Like Azure Monitor transformations, all pipeline transformation queries start with source, which is a virtual table that represents the input stream. You can then use any supported KQL operators to filter, modify, or add columns to the data as you would with any other table. The query is applied individually to each entry sent by the data source.

For more details on the query structure and supported operators, see Basic query structure.

Define a transformation

You define pipeline transformations as part of a dataflow. Configure them by using either the Azure portal or ARM templates. Define your own custom transformation or use prebuilt templates for common patterns. Syntax validation, such as checking KQL expressions, is available to help ensure accuracy before saving your configuration. These capabilities provide flexible and powerful data shaping directly within your monitoring infrastructure.

To define a transformation in the Azure portal, select Add Data Transformations. From the transformation editor, select a template that provides predefined queries for common scenarios. Use the template as a starting point and modify the KQL query as needed to fit your requirements. Use the Custom template to start with a blank query.

Screenshot of template selection for a transformation.

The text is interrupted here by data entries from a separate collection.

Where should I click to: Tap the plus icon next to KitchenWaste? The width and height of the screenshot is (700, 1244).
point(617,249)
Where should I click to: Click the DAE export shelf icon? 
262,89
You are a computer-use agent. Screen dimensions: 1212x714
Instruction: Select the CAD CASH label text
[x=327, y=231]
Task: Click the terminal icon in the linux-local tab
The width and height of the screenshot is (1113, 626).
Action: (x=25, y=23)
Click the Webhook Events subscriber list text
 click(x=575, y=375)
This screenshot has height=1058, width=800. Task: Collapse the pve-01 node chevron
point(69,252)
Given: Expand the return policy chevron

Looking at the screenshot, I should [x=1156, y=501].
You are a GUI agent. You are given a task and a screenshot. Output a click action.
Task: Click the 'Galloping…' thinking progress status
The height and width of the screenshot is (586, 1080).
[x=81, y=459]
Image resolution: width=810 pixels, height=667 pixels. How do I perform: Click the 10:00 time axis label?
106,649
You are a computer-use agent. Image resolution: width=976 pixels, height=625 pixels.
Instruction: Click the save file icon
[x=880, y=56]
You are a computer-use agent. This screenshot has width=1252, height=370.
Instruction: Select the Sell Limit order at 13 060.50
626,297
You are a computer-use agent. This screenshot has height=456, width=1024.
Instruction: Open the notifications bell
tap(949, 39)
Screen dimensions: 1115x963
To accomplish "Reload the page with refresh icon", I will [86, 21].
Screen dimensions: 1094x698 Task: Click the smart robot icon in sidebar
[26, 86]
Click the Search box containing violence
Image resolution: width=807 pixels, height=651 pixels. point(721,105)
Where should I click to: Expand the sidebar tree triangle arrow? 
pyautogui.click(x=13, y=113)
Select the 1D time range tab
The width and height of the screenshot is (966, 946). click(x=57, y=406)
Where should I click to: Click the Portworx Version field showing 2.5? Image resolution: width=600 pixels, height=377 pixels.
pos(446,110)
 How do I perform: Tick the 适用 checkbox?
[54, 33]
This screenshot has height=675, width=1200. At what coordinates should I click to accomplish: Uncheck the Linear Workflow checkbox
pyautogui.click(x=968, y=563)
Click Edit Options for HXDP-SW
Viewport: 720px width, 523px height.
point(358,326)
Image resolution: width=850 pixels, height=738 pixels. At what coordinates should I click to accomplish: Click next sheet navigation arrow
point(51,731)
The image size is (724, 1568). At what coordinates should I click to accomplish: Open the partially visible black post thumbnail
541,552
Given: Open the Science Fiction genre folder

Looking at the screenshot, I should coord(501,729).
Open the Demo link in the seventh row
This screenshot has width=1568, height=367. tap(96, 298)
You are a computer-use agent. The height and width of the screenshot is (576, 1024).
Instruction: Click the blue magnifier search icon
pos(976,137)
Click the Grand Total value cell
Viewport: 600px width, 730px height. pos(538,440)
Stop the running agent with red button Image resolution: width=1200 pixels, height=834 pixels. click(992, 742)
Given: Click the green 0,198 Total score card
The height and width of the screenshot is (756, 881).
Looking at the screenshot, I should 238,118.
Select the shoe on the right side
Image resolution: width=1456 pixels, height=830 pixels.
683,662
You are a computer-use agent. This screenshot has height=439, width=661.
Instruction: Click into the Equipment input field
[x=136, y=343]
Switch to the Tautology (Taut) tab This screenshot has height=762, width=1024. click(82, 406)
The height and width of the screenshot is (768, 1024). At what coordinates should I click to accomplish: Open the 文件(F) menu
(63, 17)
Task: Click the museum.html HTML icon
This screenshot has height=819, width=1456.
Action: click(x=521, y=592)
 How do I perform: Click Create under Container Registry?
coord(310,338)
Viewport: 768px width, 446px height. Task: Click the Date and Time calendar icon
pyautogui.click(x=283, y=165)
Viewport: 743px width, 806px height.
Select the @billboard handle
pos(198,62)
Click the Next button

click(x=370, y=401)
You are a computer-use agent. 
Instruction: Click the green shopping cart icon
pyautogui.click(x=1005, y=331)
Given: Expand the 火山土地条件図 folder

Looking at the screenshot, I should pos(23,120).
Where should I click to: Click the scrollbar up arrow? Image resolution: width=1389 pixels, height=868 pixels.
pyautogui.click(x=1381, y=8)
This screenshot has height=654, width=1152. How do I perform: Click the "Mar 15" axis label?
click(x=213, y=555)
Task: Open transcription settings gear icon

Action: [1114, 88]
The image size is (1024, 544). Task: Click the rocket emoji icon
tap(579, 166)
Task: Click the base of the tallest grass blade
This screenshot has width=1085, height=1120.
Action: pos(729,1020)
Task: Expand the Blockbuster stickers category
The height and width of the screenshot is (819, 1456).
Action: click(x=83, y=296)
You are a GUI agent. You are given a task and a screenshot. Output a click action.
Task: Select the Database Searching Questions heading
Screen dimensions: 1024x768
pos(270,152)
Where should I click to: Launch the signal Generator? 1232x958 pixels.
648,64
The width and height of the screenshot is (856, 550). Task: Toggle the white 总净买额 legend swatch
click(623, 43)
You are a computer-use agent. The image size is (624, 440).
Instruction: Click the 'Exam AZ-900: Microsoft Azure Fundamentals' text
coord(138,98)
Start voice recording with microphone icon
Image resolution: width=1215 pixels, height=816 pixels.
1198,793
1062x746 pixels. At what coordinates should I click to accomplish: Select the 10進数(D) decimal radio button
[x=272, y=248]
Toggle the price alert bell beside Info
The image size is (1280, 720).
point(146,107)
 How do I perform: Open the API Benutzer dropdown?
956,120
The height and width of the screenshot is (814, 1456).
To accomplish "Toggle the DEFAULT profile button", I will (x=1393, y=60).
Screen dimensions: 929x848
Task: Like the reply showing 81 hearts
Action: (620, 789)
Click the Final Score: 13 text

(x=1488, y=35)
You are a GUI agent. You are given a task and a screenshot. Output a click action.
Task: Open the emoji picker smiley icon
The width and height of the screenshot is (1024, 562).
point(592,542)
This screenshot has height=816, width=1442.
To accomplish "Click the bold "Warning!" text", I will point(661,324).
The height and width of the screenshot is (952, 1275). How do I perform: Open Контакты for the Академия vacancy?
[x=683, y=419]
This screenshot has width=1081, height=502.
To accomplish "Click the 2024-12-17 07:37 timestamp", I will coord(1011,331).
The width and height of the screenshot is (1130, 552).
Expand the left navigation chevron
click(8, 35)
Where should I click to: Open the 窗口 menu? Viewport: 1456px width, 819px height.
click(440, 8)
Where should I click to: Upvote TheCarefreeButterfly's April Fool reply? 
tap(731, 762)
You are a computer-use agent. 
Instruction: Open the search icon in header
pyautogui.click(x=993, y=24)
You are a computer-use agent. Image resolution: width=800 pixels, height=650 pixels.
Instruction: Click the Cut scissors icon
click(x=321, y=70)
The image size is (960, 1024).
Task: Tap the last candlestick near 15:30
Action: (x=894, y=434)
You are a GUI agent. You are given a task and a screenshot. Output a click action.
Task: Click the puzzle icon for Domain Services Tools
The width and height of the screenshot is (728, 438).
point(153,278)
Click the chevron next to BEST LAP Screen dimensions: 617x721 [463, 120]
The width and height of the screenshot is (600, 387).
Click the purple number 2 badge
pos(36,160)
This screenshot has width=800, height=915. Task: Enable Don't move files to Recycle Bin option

After you define the query, select Check KQL syntax to validate the syntax of the query before saving the dataflow. For syslog and CEF data, the checker also verifies that the data resulting from the transformation matches the schema of the table the data is sent to. If the transformation renames or adds columns as part of an aggregation, for example, you're prompted to either remove those transformations or send the data to a custom table instead. An example is shown in the following image.

Screenshot of KQL syntax checker and typical error message.

Aggregations

An aggregation in KQL summarizes data from multiple records into a single record based on specified criteria. For example, you can aggregate log entries to calculate the average value of a numeric property or count the number of occurrences of specific events over a defined time period. Aggregations help reduce data volume and provide insights by condensing large datasets into meaningful summaries.

Azure Monitor pipeline retrieves and processes data in batches of one-minute intervals by default. Aggregations form in a pipeline transformation over each batch of data, so the process creates an aggregated record each minute. To change this time window, configure the Batch processor in the pipeline configuration as described in Pipeline configuration. You can't change the time interval by using the Azure portal.

Define aggregations by using the summarize operator in KQL. Specify the aggregation functions and the grouping criteria. For example, the following query counts the number of events collected over the past minute grouped by DestinationIP and DestinationPort:

source 
| summarize EventCount=count() by DestinationIP, DestinationPort

The following example extracts CPU usage values from syslog messages, then calculates the average and maximum CPU usage over one-minute intervals:

source
| where Facility == "daemon"
| where SyslogMessage has "CPU="
| parse SyslogMessage with * "CPU=" CPUValue:int * 
| summarize AvgCPU = avg(CPUValue), MaxCPU = max(CPUValue)

Aggregation notes

  • When you use the summarize operator for aggregation, batching in the pipeline introduces an automatic latency of up to five minutes.
  • You always need a batch processor to perform aggregations. Modify the batch processor to change the aggregation interval. Avoid using batch processor to send data with minimum latency.
  • If an aggregation includes bin(), you might receive multiple records for the same time interval. This result occurs because of batching and the streaming nature of data ingestion.
  • If the transformation alters the schema of Syslog or CEF data, send the data to a custom table. When you create the transformation by using the Azure portal, the only columns exposed are SeverityText, Body, and TimeGenerated.

Supported KQL

Expand the following sections for KQL functions and operators that Azure Monitor pipeline transformations support:

Aggregations
  • sum()
  • max()
  • min()
  • avg()
  • count()
  • bin()
Filtering
  • where
  • contains
  • has
  • in
  • and
  • or
  • ==
  • !=
  • >
  • >=
  • <
  • <=
Schematization
  • extend
  • project
  • project-away
  • project-rename
  • project-keep
  • iif
  • case
  • coalesce
  • parse_json
Functions
  • let
String functions
  • strlen
  • replace_string
  • substring
  • strcat
  • strcat_delim
  • extract
Conversion
  • tostring
  • toint
  • tobool
  • tofloat
  • tolong
  • toreal
  • todouble
  • todatetime
  • totimespan